Let me start by saying that due to the volatility in the marketplace we believe prudence dictates delaying the issuance of guidance for 2009, however, our highlight of broad expectations for 2009 include the following:

First, we expect our fiscal first quarter to be affected by the ongoing economic difficulties in North America and lingering revenue erosion in our PhRMA business. Second conditions, we believe, will improve in the second half and growth from our many business units, especially those outside U.S., should offset declines and keep revenue at least flat for the year. Benefits from our previous cost cutting actions should drive significant profit growth.

Our ability to generate cash will enable us to reduce debt and invest in innovative growth opportunities around the world. We have undertaken an extensive operating performance improvement program and preliminary results are encouraging.
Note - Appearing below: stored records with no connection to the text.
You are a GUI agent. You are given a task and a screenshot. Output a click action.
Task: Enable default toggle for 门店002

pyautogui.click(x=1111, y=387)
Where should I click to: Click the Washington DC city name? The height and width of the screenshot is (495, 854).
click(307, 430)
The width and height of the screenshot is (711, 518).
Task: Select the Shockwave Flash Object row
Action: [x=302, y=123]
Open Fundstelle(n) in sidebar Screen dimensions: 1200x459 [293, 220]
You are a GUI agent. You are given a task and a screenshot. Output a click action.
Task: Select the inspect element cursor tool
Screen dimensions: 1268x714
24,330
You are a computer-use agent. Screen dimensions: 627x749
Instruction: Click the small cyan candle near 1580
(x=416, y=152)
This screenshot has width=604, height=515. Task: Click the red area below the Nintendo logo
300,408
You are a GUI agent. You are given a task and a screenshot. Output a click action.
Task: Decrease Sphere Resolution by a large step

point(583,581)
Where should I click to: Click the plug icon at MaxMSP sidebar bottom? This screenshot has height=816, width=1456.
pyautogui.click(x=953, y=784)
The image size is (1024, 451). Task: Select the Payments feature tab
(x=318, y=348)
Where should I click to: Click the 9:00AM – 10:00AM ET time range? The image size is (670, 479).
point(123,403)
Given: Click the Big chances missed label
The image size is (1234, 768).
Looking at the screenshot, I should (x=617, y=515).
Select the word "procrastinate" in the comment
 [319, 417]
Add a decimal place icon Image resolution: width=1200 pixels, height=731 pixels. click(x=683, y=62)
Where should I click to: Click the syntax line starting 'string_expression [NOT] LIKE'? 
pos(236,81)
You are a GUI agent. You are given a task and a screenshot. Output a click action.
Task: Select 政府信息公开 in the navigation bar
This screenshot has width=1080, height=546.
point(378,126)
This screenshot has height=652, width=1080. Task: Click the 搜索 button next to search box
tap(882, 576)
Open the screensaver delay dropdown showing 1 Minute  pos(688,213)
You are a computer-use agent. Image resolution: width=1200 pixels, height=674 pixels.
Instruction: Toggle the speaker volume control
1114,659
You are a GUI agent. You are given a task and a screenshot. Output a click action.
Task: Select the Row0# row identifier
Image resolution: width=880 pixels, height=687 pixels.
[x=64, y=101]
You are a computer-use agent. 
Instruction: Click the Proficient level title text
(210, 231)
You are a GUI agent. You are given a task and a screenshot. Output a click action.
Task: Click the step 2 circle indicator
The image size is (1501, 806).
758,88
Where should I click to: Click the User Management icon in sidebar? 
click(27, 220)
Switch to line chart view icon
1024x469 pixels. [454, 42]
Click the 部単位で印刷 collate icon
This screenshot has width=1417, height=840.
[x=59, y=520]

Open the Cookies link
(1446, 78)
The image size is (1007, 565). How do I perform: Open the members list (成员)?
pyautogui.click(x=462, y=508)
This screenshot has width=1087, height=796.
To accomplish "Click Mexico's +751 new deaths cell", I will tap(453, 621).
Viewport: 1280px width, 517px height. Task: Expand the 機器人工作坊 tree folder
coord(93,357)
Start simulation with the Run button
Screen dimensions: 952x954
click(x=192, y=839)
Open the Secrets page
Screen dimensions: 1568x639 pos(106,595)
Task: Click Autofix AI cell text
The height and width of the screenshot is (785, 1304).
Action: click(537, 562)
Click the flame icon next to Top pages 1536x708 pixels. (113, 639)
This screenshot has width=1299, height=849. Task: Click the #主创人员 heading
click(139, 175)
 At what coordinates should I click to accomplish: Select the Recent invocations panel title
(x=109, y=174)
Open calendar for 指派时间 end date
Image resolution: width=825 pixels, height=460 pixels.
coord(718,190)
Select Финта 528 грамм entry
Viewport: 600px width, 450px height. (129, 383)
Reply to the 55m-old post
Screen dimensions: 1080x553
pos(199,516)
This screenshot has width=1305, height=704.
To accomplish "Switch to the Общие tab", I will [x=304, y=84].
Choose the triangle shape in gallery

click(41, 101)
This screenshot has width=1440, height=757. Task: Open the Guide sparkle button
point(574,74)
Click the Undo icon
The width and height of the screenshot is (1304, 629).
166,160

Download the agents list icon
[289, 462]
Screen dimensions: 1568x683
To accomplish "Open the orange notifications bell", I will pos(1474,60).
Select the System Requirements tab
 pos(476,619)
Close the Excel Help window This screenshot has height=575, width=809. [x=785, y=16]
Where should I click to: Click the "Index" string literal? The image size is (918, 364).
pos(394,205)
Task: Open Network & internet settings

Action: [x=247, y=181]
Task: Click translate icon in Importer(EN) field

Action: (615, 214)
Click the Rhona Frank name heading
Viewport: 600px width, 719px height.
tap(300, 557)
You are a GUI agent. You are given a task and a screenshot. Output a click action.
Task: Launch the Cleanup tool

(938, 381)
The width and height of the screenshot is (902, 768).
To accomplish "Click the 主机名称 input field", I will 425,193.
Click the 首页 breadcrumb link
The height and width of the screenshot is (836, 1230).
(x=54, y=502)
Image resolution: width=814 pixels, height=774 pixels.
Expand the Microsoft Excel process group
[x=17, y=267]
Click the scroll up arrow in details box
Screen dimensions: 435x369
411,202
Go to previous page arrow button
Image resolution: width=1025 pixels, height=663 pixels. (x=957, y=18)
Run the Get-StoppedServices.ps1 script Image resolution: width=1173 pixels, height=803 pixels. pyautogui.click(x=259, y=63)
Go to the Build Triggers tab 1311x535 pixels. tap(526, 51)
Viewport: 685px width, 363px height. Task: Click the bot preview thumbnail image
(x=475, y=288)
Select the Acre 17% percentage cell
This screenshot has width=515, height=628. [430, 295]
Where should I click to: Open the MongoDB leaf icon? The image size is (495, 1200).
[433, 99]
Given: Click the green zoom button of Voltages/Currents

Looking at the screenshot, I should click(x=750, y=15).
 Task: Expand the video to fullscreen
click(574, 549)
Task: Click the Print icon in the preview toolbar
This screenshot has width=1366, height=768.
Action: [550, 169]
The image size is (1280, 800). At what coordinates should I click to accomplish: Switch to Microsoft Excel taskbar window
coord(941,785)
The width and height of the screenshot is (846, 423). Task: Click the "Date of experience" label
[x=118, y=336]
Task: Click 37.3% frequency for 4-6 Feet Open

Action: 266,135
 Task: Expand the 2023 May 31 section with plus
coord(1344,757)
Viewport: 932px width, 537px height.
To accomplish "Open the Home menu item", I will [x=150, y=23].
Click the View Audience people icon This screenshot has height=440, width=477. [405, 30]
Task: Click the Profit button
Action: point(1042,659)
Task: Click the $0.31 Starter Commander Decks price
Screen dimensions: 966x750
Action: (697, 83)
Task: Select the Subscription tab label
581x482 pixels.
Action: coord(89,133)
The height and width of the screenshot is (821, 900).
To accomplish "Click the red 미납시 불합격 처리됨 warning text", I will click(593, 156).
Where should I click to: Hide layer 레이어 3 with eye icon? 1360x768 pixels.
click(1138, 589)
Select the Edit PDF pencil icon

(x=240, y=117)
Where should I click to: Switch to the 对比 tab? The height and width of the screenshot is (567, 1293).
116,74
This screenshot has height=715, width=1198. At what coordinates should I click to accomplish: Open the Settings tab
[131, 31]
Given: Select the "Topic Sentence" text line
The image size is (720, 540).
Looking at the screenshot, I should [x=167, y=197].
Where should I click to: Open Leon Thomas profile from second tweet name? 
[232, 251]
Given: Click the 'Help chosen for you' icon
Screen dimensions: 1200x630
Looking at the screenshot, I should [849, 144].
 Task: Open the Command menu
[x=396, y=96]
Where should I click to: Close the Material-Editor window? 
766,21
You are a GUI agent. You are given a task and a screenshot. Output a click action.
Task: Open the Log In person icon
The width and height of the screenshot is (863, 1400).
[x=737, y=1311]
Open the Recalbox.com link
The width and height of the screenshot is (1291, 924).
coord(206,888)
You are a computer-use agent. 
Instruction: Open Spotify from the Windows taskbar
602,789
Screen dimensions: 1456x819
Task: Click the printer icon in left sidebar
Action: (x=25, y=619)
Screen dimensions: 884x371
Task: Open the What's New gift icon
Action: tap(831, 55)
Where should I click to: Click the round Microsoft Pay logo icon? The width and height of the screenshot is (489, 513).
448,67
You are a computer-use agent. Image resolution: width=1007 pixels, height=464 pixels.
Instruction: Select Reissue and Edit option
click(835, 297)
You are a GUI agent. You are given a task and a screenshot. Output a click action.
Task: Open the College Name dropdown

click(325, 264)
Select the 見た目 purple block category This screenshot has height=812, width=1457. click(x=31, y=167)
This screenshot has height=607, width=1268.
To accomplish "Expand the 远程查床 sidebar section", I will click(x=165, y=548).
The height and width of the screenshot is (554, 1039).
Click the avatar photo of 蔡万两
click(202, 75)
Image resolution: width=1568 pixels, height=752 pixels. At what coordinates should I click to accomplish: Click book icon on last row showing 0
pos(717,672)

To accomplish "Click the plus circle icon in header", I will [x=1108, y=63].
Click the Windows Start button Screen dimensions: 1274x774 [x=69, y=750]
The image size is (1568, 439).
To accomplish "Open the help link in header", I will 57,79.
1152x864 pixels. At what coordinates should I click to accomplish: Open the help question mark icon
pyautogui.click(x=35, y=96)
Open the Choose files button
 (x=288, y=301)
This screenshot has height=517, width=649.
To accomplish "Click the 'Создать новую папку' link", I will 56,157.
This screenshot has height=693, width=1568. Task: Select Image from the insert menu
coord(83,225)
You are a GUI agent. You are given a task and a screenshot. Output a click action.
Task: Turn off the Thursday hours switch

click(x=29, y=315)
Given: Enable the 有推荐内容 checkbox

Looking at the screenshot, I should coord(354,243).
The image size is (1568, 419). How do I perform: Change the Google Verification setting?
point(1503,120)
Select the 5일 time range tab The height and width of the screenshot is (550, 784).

And last, we did take a $4.6 million of charges and severances related to retirements in 2008 which we do not expect to repeat in 2009.

A bit more specifically, looking ahead in the U.S., the new healthcare leadership has begun to make changes that will stabilize the healthcare business and better equip us to respond to the ongoing changes in the marketplace. We expect revenues in this group will stabilize by the end of the calendar year, with a possible uptick in the last half of our fiscal 2009.

We are working with and cooperating with a performance improvement consulting firm on a very collaborative basis, who's helping us work through many of the identified process improvement activities that we started in 2008. We're assessing our operations in order to align our costs with our revenue expectations better and to find efficiencies throughout the organization.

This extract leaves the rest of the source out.